Mutations in a gene for the amphiphysin 2 protein may underlie at least some cases of recessively inherited centronuclear myopathy (CNM), say researchers from France, Sweden, Finland and the United Kingdom.

Anne-Sophie Nicot at the Institute of Genetics and Molecular and Cellular Biology in Illkirch, France, and colleagues, who published their findings online Aug. 5 in Nature Genetics, studied 55 people with CNM that appeared to be inherited in a recessive pattern. In this inheritance pattern, a mutated gene from each parent is necessary to produce disease symptoms.

The researchers found three variants of the amphiphysin 2 gene that were present in four people with recessive CNM but weren’t present in 280 DNA samples from an unaffected control group. The parents of the CNM patients each had one mutated amphiphysin 2 gene, while the patients had the same mutation in both their amphiphysin 2 genes.
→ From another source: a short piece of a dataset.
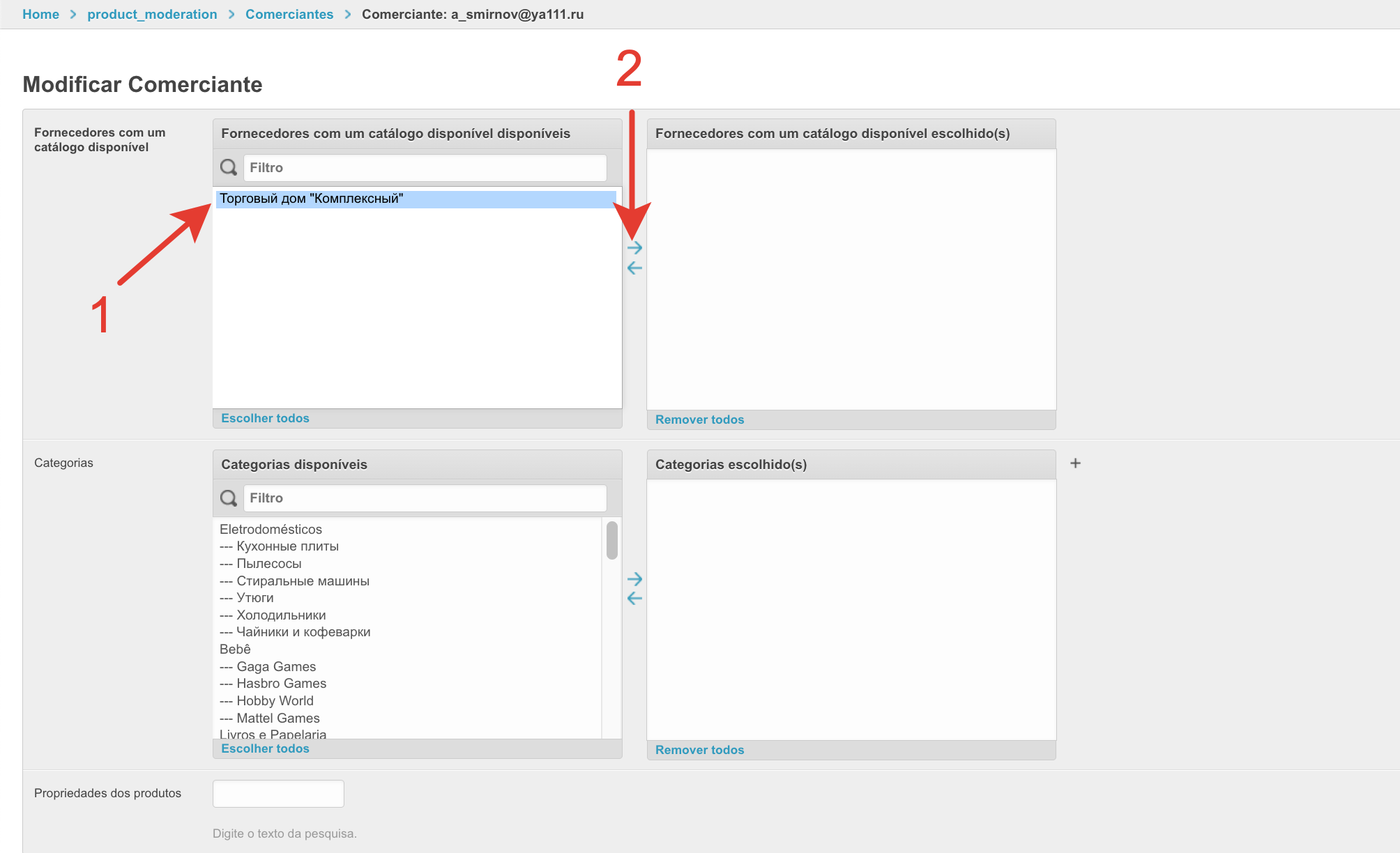
Task: Click left arrow to remove chosen category
Action: (634, 598)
The researchers say the amphiphysin 2 protein normally interacts with dynamin 2, a protein known to be abnormal in another type of CNM, and that flaws in the amphiphysin 2 gene may interfere with this interaction. (Some cases of autosomal dominant CNM, in which only one mutated gene is sufficient to cause symptoms, are caused by a mutation in the dynamin 2 gene.)

The investigators say this newly identified form of CNM appears to be more severe than dominant CNM but less severe than a type of CNM known as myotubular myopathy. In that disease, the mutation is in the gene for myotubularin, which is on the X chromosome. (See “A Range of Outcomes” in Quest, September-October 2007.)

Amphiphysin-related, recessive CNM seems to begin anywhere from birth to some time in childhood, and to cause mild, slowly progressive weakness, mainly in the muscles closest to the center of the body. Cognitive impairment and respiratory impairment do not appear to be part of the disease in the patients studied.